0

I have a table of 400 questions and a table of users (potentially 1million) and their group (they all belong to varying size user groups). Every user must answer all the questions. The users are grouped together for purporses of analysis against one another. The groups can be of all sizes.

How should I record each user's answers in a way that i can analyse their answers against their group?

If i simply duplicate the questions for every user this will be a big unwieldy table. The 'answers' table would be ~4mil in size with only 1000 users. If i give each question a id then maybe something more clever can be done?
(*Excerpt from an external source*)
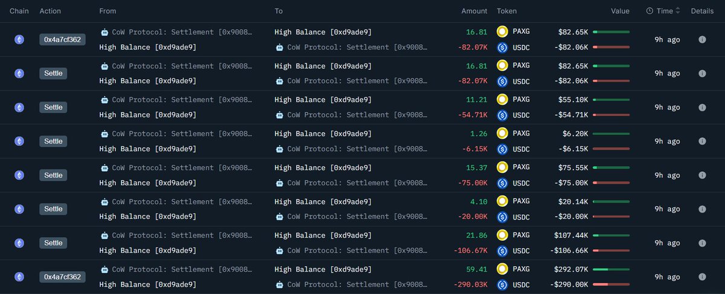The width and height of the screenshot is (725, 294).
Task: Select the Token column header
Action: (x=506, y=11)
(Not sure if this is the correct Stack forum for such a theoretical question)

Fearghal
  • 10,569
  • 17
  • 55
  • 97
  • No, this is not the correct stack forum to ask these kind of questions. Also, as much I would like to help you, I have seen no effort, at least in your post of attempt(s) to solve your problem. I don't think stack is made this way. – Craftein Feb 07 '14 at 14:11
  • Thanks. It is not so much a question to solve but a question of best practice that i do not know the answer to. – Fearghal Feb 07 '14 at 15:45

1 Answers1

1

I would have a separate table for Users, Groups, Question and Answers.
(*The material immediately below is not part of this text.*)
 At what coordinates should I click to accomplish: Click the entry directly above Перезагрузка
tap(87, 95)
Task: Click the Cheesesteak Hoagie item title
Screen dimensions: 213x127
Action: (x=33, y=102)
You may want to consider putting a GroupID in the Answers question, as well as helping to enforce RI it'll allow you to join directly to an answer's group, save you a join and help indexing.

Typically you can model the answers table in two ways, either have a single answer per row, or have a very wide table with a column per question per user. Personally as you're talking about 400 questions I would not even consider the second option - it also gives you increased flexibility should you decide to change the questions.

You may want to look at using a reporting databases to ensure that your performance is acceptable.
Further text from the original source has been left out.